Lord Bell bullish as pre-tax Chime profits rocket

Chime Communications has posted an impressive 51 per cent rise in pre-tax profits.

The figures, to the year ended 31 December 2006, show the UK-based marketing group scoring a 17.3 per cent increase in operating income across the Bell Pottinger Public Relations Group to £47.8m.

PR contributes to 61 per cent of Chime's income.

‘We have no evidence that the growth won't continue through 2007,' said Chime chairman Lord Bell. ‘Business continues to move from awareness to influence, which is good news for PR.'

He added that PR was better equipped than advertising to cope with digital markets.

‘Digital change has not affected PR in terms of costs in the same way it affects advertising.
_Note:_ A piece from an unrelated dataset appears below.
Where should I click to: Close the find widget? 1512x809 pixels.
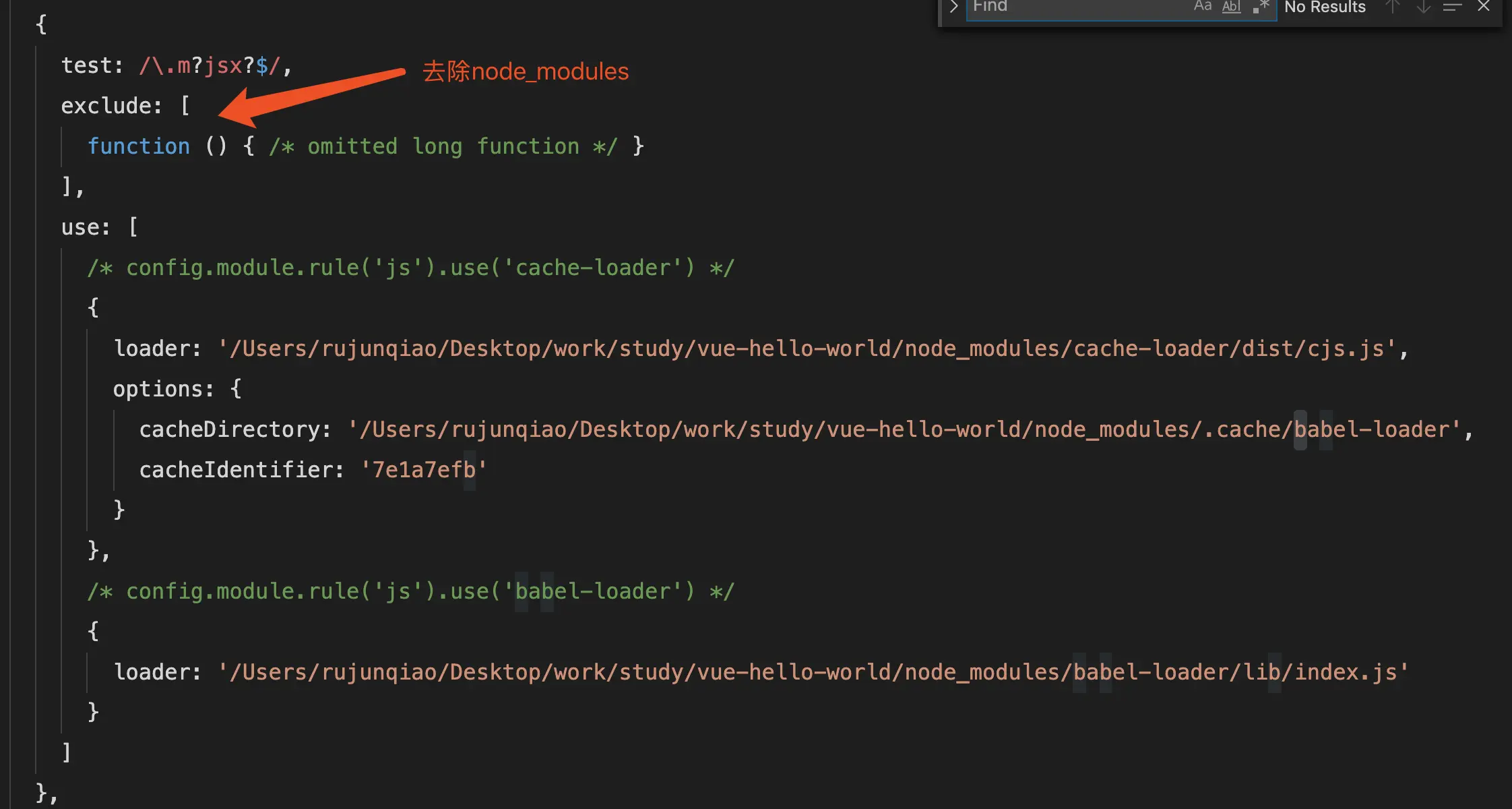pos(1483,7)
The costs of communicating to an online audience are similar to those associated with an offline audience,' said Bell.

Bell was particularly encouraged by the number of clients that used more than one Bell Pottinger agency - a focus of the group's restructure last year.

‘In the past year we've moved from 183 companies using a combination of our services to 215,' said Bell. ‘Qatar Financial Center is a satisfying contract because it comprises advertising as well as PR, which is the holy grail.'

Bell's comments came in the week that the Qatar Financial Center Regulatory Authority hired Mark Morley, head of media relations at law firm Addleshaw Goddard, as its head of corporate communications.